How is this happening, and what can be done about it?
I’m no longer surprised when I read listserves or hear from colleagues that a generic chemotherapy drug is not available from the manufacturer. Over the past year commonly administered drugs, including doxorubicin, vincristine, and others have been in short supply—or unavailable—for varying periods of time. In most cases, drug shortages have lasted weeks to months.
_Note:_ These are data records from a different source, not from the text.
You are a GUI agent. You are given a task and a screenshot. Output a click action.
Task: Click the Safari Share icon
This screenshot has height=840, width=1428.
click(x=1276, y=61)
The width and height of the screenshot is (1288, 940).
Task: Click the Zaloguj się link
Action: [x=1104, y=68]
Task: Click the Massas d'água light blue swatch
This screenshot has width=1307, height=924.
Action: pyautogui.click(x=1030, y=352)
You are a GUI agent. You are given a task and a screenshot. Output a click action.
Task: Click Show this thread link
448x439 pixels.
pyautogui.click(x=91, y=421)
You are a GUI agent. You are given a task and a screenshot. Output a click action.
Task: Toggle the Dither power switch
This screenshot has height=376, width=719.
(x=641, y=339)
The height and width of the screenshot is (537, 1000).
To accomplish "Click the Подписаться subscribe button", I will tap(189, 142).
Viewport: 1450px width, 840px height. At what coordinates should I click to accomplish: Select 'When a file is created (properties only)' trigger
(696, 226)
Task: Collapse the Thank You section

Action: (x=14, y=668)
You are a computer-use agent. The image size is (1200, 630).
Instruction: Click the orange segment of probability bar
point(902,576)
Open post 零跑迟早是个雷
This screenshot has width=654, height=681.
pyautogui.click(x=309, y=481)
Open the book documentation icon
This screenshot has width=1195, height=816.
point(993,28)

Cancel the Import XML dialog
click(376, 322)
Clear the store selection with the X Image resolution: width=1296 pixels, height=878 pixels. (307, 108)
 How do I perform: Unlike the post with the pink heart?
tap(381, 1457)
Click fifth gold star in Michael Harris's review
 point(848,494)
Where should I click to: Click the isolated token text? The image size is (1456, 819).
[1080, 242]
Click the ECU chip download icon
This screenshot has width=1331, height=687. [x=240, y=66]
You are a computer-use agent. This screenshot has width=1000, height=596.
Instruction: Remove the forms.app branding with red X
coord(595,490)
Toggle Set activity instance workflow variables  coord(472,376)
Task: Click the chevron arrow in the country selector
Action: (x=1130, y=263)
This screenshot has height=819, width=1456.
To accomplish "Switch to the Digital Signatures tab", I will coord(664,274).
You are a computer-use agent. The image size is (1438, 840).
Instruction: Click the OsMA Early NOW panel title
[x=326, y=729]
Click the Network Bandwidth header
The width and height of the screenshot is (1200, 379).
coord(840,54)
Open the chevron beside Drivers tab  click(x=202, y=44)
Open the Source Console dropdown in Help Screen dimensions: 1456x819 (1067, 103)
Some facilities that either happen to have a supply or have stockpiled commonly administered generic chemotherapy drugs often share their supply so that patients can continue optimal cancer treatment. However, in other cases, clinicians have been grappling with delaying treatment, reducing doses, or switching to another (and possibly inferior) chemotherapy drug that is available. Nurses at a conference recently talked about the ethical dilemma that this presents and how difficult it is to explain what is happening to patients. Patients just don’t understand how life-saving treatment chemotherapy drugs could be in short supply.
The American Society of Anesthesiologists, the American Society of Clinical Oncology, the American Hospital Association, and the American Society of Health-System Pharmacists (ASHP), and other groups are urging Congress to pass federal legislation to ease drug shortages. The group suggested several options that could be included in federal legislation, including a requirement for advance notification of supply or production problems by both single-source and multi-source manufacturers; changes to FDA regulations for reporting interruptions in medically-necessary product supplies prior to planned action at least 12 months in advance; and revision of FDA’s definition of “medically necessary” to allow for inclusion of the impact of medication-use factors. These options were discussed by the groups at the Drug Shortages Summit in November 2010. Recommendations from the summit are available at www.ashp.org/drugshortages/summitreport.